(Dr. Kok-Meng Lee, advisor)
"Quasi-static Force Analysis of an Automated Live-bird Transfer System"
Abstract
Flexible fingers have been found to be potentially useful for handling natural, dynamic objects (such as broilers) in meat processing industries since their compliance can accommodate a range of sizes, shapes and natural reactions among the objects. However, despite the increasing use of flexible rubber fingers in the poultry processing industry, these fingers are often designed empirically. The ability to predict the contact forces and stresses experienced by a flexible finger during to grasping could offer a more cost-effective design of a grasping mechanism.

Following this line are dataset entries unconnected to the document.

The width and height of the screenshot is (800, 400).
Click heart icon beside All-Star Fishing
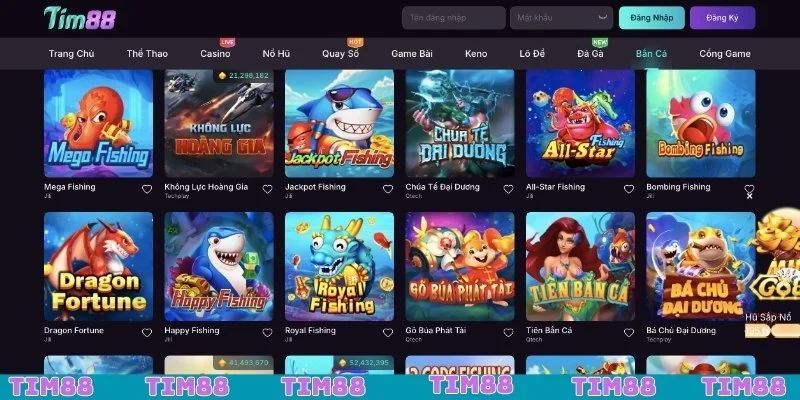pos(629,189)
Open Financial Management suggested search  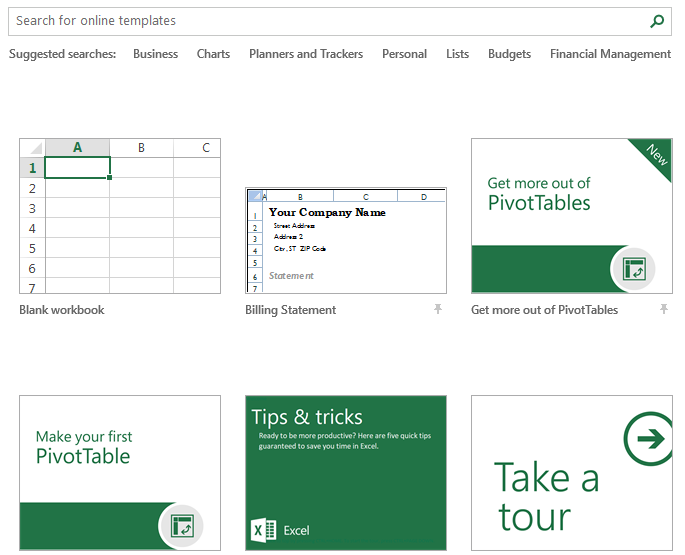click(610, 54)
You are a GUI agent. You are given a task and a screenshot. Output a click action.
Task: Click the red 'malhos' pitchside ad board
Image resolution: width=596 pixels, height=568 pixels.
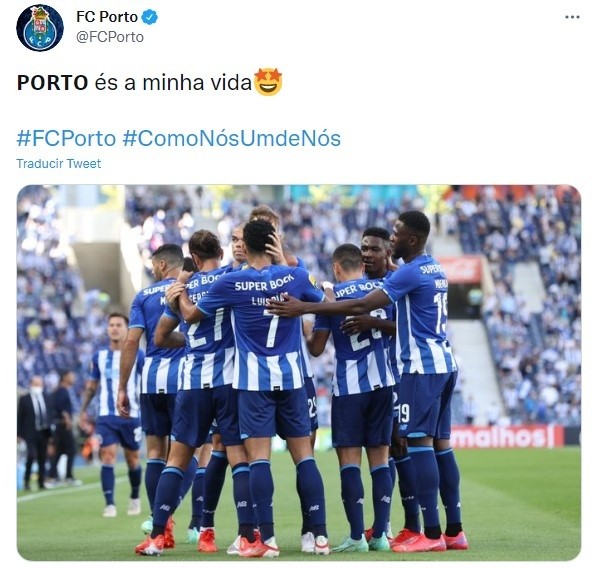click(505, 436)
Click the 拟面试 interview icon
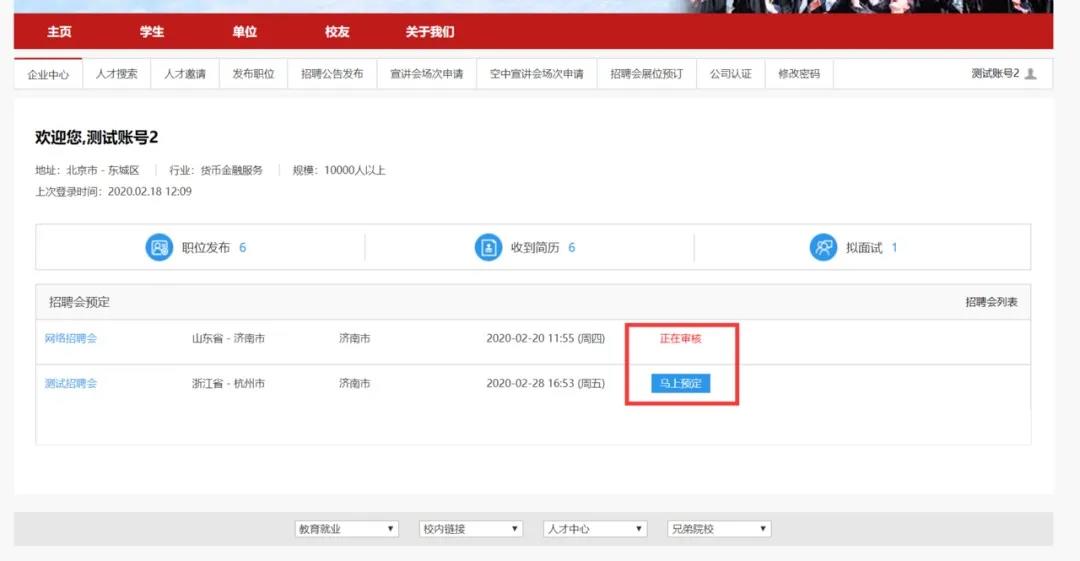The width and height of the screenshot is (1080, 561). tap(823, 247)
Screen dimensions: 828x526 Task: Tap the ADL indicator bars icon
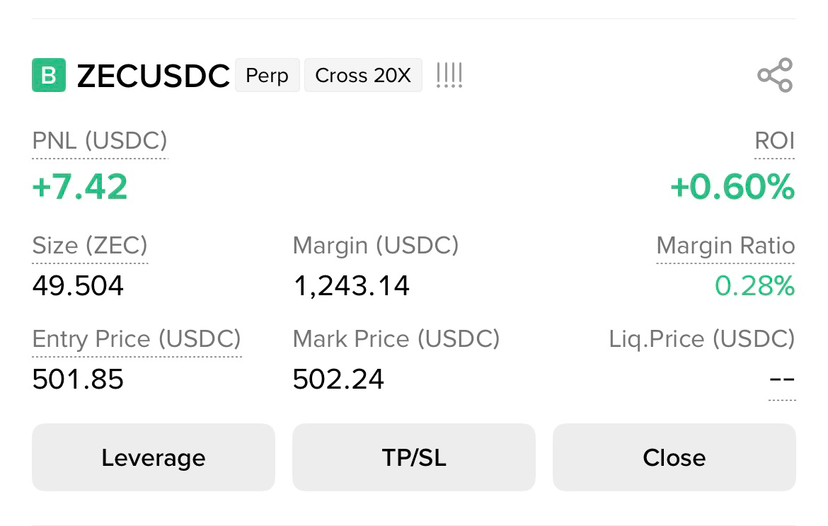[449, 75]
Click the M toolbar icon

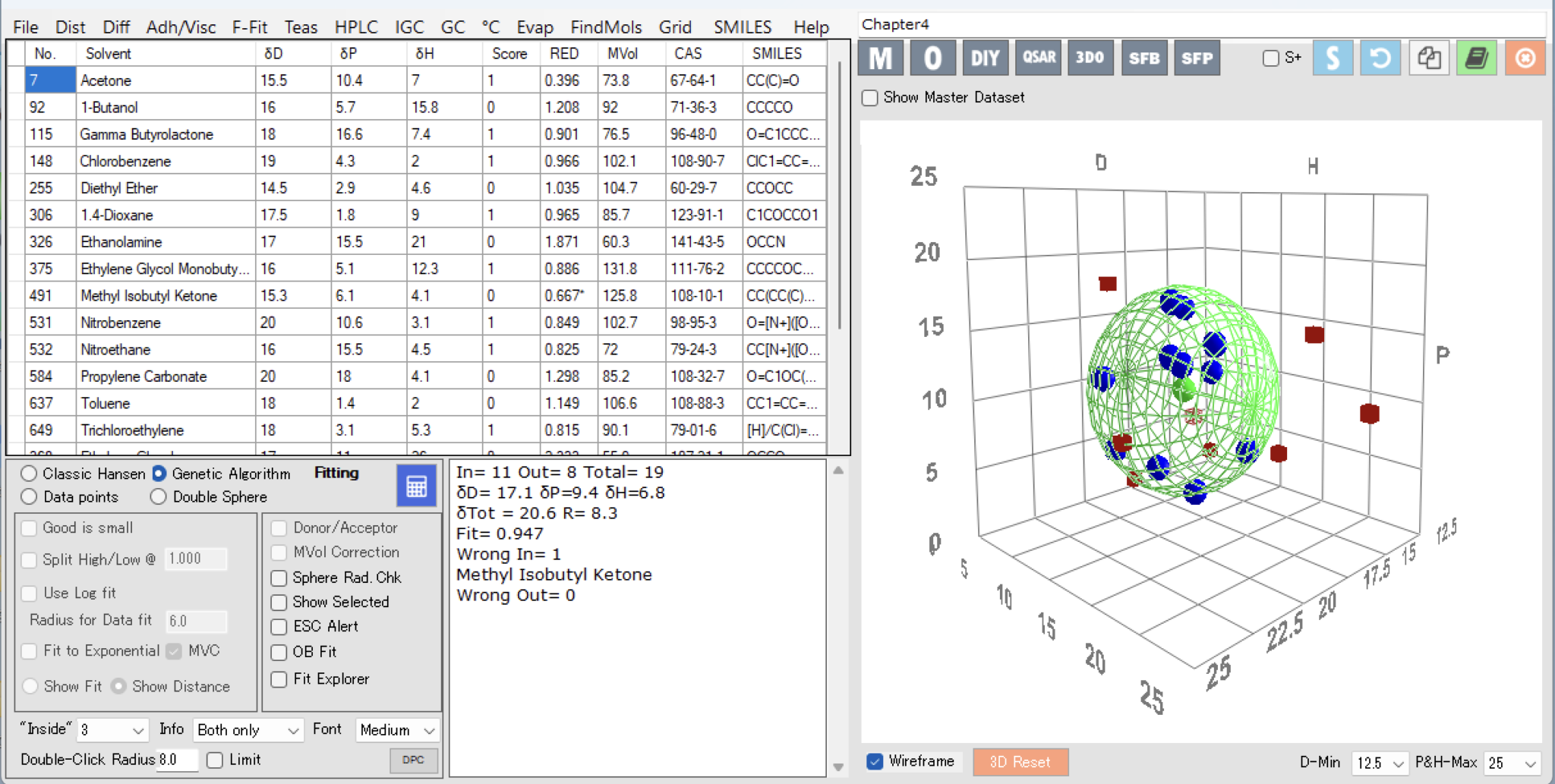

The primary objective of this thesis is to characterize the forces applied by a rotating flexible finger on a natural, moving object such as a broiler in a poultry-processing plant. Since the contact area in such an application depends on the posture of the bird as it moves through the flexible fingers, a machine-vision algorithm to detect the bird’s posture at the entrance of the grasping mechanism was developed based on analysis of the leg kinematics of the bird. The effect of contact forces due to grasping has been studied by experimental simulation, which determined the effects on the contact forces of the rotational speed, the initial position of the finger with respect to the bird’s arrival, and the stiffness of the finger. Two methods are used to analyze the effects of stiffness on the contact forces. The first method uses an analytical model based on the Frisch-Fay flexible bar theory. This method provides an approximate closed-form solution for determining the force at the contact point. The second method, using Finite Element Method (FEM) computation, predicts the stress distribution around the contact area. The results of both methods have been verified experimentally using two different types of rubber finger, and results agree well with the conclusions reached analytically.
The results of these analytical and experimental investigations were used in the development of a leg-presentation subsystem of an automated live-bird transfer system, which consists of a compliant grasping mechanism. This research has immediate application in the poultry industry where a system that automates transfer of live birds is preferred over the expensive and unpleasant task of manual operation.